News Release

Hiring more minority teachers in schools gives fairer perception of discipline

Peer-Reviewed Publication

University of Kansas

SAN FRANCISCO -- Black students in schools with more black teachers have more positive attitudes and higher perceptions of fairness in school discipline, according to a new study that includes a University of Kansas researcher.

The study also found white students who attend schools with a higher number of minority teachers are more likely to believe discipline from school officials is fair as well.

"Increasing the proportion of minority teachers in a school enhances all students' perceptions of school discipline fairness," said Don Haider-Markel, professor and chair of the KU Department of Political Science who was a co-author of the study. "Our findings provide empirical support for the arguments of some political theorists that the legitimacy of public institutions is enhanced when those institutions are staffed by people who look like the population more generally."

Because public schools provide young people with their first real interaction with government, it is important to study these environments and their impact on perceptions; the urgency is even greater in light of protests in Ferguson, Missouri, Baltimore and New York after African-Americans were killed during encounters with police officers, Haider-Markel said.

Haider-Markel co-authored the study with University of Missouri professors Lael Keiser and Rajeev Darolia. They will present their findings in the paper "Race, Gender and Symbolic Representation in American Schools" on Sept. 4 at the American Political Science Association Annual Meeting in San Francisco.

The federal government has found black students are three times more likely than white students to be suspended or expelled and the protests earlier this year highlighted the disproportionate harsh treatment of African-Americans within the criminal justice system, the high levels of distrust African-Americans have for police and political institutions in general and the lack of diversity in public institutions, the researchers said.

"Schools teach young people about democracy and being a citizen directly, but schools, through their treatment of students, also teach students how the government views them as citizens," Haider-Markel said. "So students who do not perceive fair treatment might take away the message that the government will not be fair or treat everyone equally."

Such a message might lay the foundation for making a young person less likely to participate in civil society through voting, attending public meetings or other means, he said.

Other researchers have found that increasing diversity in police departments enhances perceptions of fairness and legitimacy in how civilians evaluate police officers, but this is only part of the solution in enhancing policy and community relations, Haider-Markel said.

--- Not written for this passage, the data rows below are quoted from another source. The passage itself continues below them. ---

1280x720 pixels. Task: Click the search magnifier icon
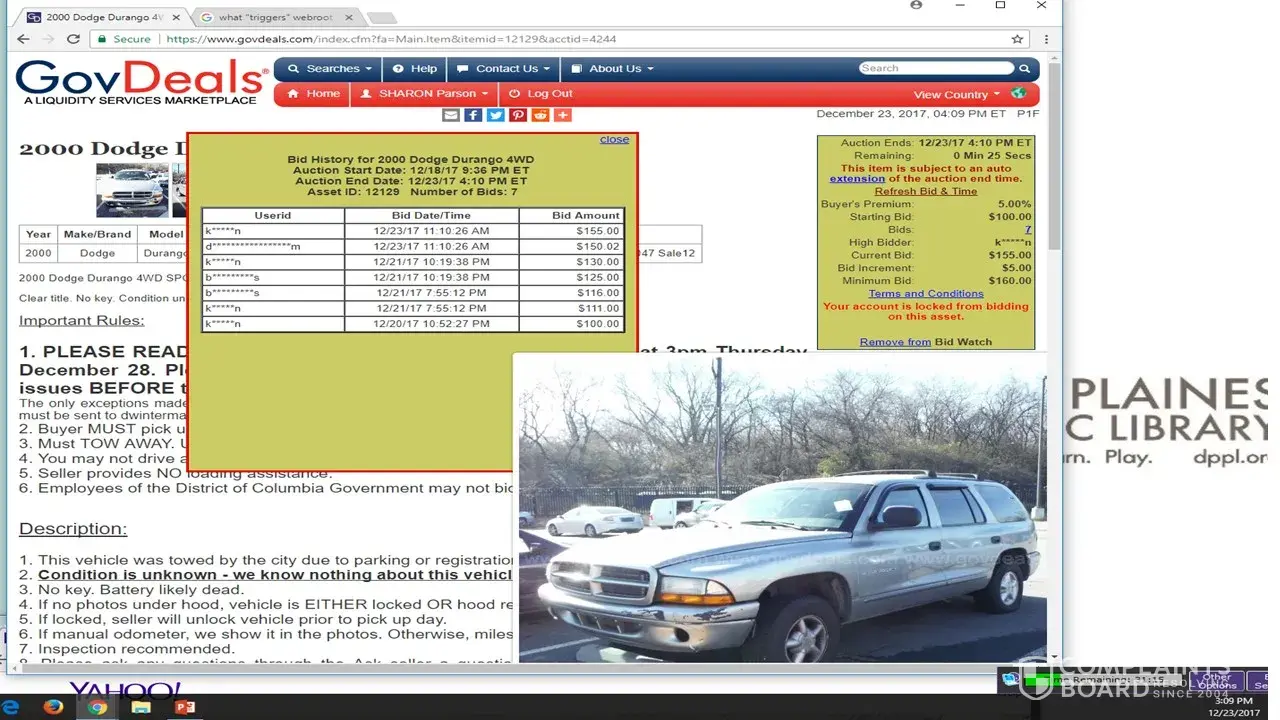1024,69
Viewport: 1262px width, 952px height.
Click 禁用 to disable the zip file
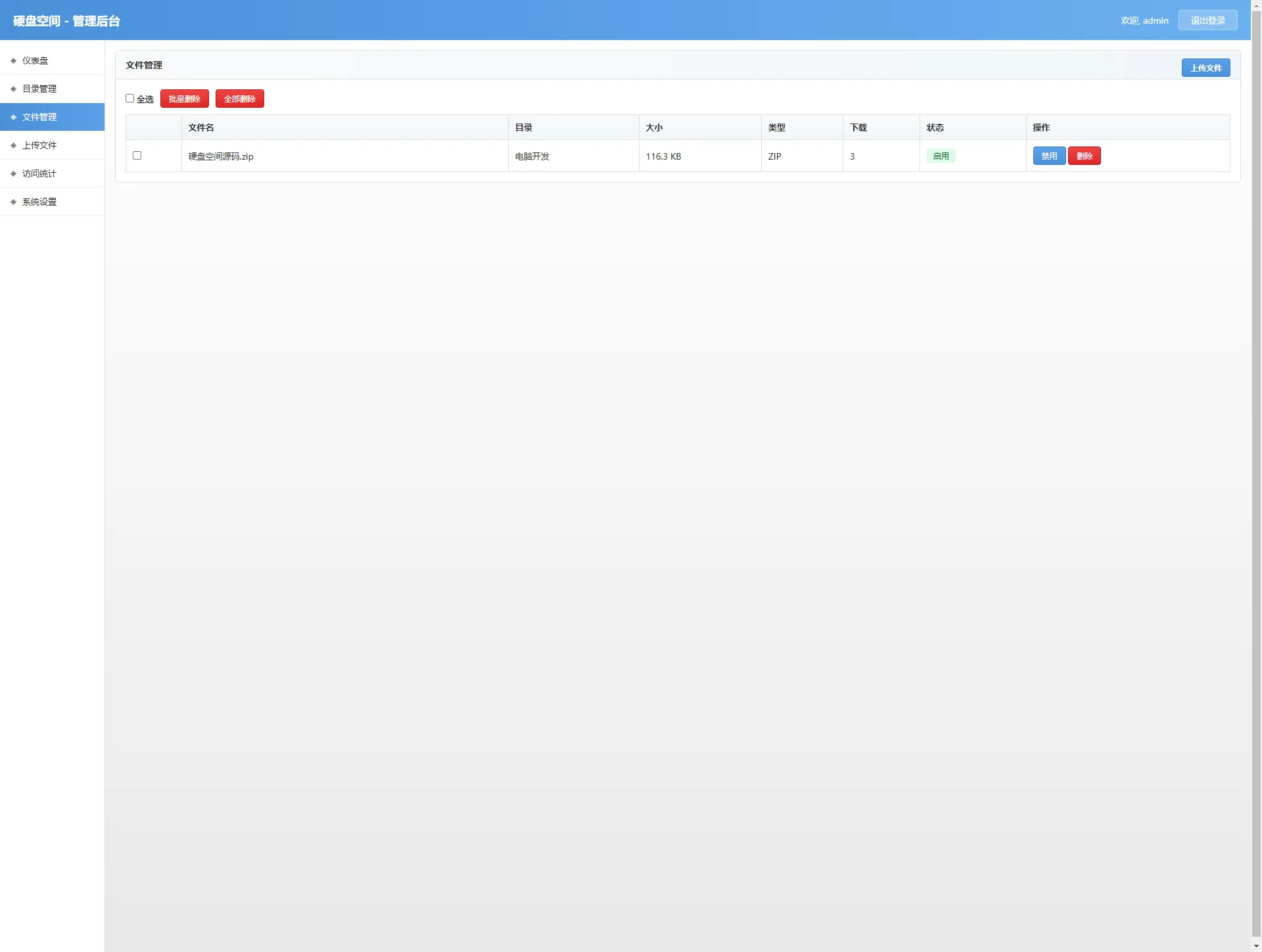(1049, 156)
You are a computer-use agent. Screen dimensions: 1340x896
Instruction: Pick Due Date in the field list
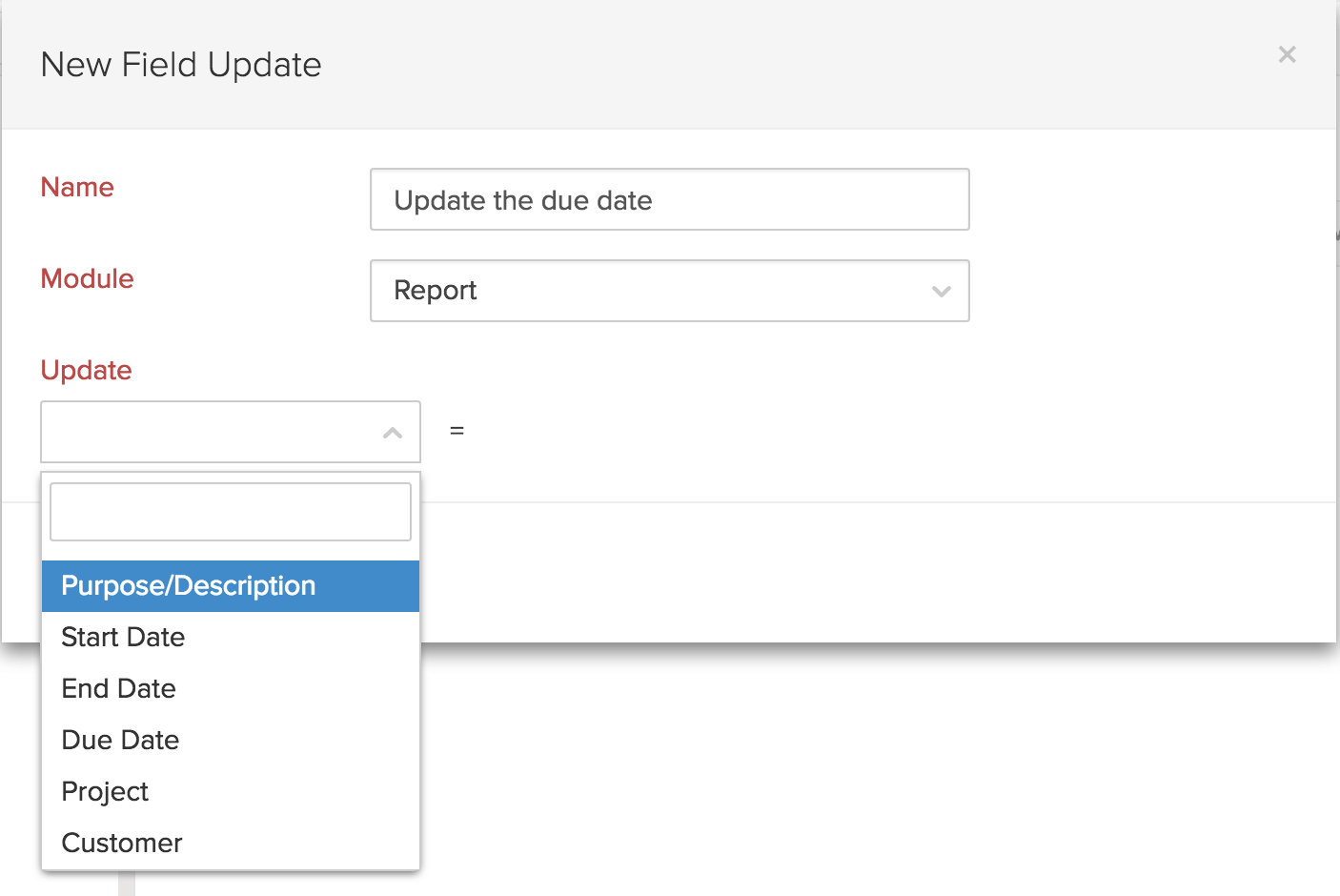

The researchers said the study supports a recommendation that schools with few or no minority teachers could benefit from hiring teachers that more closely match the demographic of their enrollment. Also, because white student perceptions of legitimacy did not decline in schools with more minority teachers, government bureaucracies in general could presume that increasing representation of its work force would not come at the cost of increasing negative perceptions by Caucasians, Haider-Markel said.